» REQUIREMENT
What this exercise requires is a verbatim reproduction of the data below.

Pixel coordinate grounding data
******************************
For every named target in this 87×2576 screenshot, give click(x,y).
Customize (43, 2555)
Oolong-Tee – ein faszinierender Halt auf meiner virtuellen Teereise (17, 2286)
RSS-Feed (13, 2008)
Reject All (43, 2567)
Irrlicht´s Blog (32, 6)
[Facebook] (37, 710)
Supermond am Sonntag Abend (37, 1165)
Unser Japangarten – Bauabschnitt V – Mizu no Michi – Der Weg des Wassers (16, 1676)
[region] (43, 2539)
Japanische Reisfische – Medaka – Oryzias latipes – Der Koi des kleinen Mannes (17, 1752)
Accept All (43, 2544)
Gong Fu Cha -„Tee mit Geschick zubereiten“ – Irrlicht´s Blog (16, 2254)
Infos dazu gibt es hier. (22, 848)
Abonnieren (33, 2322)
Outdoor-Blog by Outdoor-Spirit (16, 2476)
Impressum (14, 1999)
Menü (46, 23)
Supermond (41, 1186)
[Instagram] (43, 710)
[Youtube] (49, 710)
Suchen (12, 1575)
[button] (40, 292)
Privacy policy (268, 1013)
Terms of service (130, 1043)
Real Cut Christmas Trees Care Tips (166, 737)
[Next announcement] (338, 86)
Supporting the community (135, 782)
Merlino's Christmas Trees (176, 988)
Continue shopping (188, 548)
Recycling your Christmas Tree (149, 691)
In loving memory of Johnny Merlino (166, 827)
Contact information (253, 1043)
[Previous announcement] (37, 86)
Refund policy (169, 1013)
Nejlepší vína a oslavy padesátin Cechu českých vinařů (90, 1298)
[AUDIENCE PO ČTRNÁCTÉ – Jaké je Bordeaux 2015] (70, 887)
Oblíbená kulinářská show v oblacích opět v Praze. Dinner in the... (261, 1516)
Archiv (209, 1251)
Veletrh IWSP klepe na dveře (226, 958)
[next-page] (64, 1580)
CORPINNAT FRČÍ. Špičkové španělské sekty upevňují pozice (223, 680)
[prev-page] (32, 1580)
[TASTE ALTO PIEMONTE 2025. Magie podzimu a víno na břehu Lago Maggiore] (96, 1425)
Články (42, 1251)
******************************
» SOLUTION TO THE PROBLEM
For every named target in this 87×2576 screenshot, give click(x,y).
Customize (43, 2555)
Oolong-Tee – ein faszinierender Halt auf meiner virtuellen Teereise (17, 2286)
RSS-Feed (13, 2008)
Reject All (43, 2567)
Irrlicht´s Blog (32, 6)
[Facebook] (37, 710)
Supermond am Sonntag Abend (37, 1165)
Unser Japangarten – Bauabschnitt V – Mizu no Michi – Der Weg des Wassers (16, 1676)
[region] (43, 2539)
Japanische Reisfische – Medaka – Oryzias latipes – Der Koi des kleinen Mannes (17, 1752)
Accept All (43, 2544)
Gong Fu Cha -„Tee mit Geschick zubereiten“ – Irrlicht´s Blog (16, 2254)
Infos dazu gibt es hier. (22, 848)
Abonnieren (33, 2322)
Outdoor-Blog by Outdoor-Spirit (16, 2476)
Impressum (14, 1999)
Menü (46, 23)
Supermond (41, 1186)
[Instagram] (43, 710)
[Youtube] (49, 710)
Suchen (12, 1575)
[button] (40, 292)
Privacy policy (268, 1013)
Terms of service (130, 1043)
Real Cut Christmas Trees Care Tips (166, 737)
[Next announcement] (338, 86)
Supporting the community (135, 782)
Merlino's Christmas Trees (176, 988)
Continue shopping (188, 548)
Recycling your Christmas Tree (149, 691)
In loving memory of Johnny Merlino (166, 827)
Contact information (253, 1043)
[Previous announcement] (37, 86)
Refund policy (169, 1013)
Nejlepší vína a oslavy padesátin Cechu českých vinařů (90, 1298)
[AUDIENCE PO ČTRNÁCTÉ – Jaké je Bordeaux 2015] (70, 887)
Oblíbená kulinářská show v oblacích opět v Praze. Dinner in the... (261, 1516)
Archiv (209, 1251)
Veletrh IWSP klepe na dveře (226, 958)
[next-page] (64, 1580)
CORPINNAT FRČÍ. Špičkové španělské sekty upevňují pozice (223, 680)
[prev-page] (32, 1580)
[TASTE ALTO PIEMONTE 2025. Magie podzimu a víno na břehu Lago Maggiore] (96, 1425)
Články (42, 1251)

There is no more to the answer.